Saved entries:
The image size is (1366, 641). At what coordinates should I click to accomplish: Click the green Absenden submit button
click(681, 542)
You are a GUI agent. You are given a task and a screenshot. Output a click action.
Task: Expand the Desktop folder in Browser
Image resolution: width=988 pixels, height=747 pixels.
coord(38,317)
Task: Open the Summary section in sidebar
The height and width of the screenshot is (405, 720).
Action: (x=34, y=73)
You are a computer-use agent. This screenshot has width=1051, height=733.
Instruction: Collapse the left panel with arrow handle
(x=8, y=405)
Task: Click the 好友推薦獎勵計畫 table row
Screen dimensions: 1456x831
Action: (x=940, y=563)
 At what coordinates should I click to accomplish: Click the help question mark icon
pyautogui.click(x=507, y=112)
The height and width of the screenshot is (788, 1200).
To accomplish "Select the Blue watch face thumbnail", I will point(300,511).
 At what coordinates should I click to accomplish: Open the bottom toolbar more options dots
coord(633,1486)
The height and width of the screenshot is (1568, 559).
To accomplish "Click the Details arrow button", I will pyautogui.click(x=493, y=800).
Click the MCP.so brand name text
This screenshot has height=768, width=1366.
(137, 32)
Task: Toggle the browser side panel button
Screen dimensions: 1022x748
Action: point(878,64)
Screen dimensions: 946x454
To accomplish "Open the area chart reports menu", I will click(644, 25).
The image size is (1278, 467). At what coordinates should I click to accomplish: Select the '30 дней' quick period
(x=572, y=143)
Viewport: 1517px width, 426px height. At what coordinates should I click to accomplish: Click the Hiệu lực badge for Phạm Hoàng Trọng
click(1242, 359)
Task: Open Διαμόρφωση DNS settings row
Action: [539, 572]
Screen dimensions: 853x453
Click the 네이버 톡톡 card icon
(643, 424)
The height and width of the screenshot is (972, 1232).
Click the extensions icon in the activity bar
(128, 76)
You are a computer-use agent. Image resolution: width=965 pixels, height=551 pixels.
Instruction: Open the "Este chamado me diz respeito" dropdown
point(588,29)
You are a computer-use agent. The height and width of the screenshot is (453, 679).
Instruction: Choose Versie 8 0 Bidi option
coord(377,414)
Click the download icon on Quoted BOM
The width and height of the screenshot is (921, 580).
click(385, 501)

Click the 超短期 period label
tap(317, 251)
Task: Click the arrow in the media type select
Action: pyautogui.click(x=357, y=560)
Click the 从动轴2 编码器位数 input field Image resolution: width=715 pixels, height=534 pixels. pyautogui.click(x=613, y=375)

Exercise:
Look back at the entries above. Retype the line with "Screen dimensions: 1456x831", the line with "Screen dimensions: 946x454", and all lines in between.

Written solution:
Screen dimensions: 1456x831
Action: (x=940, y=563)
 At what coordinates should I click to accomplish: Click the help question mark icon
pyautogui.click(x=507, y=112)
The height and width of the screenshot is (788, 1200).
To accomplish "Select the Blue watch face thumbnail", I will point(300,511).
 At what coordinates should I click to accomplish: Open the bottom toolbar more options dots
coord(633,1486)
The height and width of the screenshot is (1568, 559).
To accomplish "Click the Details arrow button", I will pyautogui.click(x=493, y=800).
Click the MCP.so brand name text
This screenshot has height=768, width=1366.
(137, 32)
Task: Toggle the browser side panel button
Screen dimensions: 1022x748
Action: point(878,64)
Screen dimensions: 946x454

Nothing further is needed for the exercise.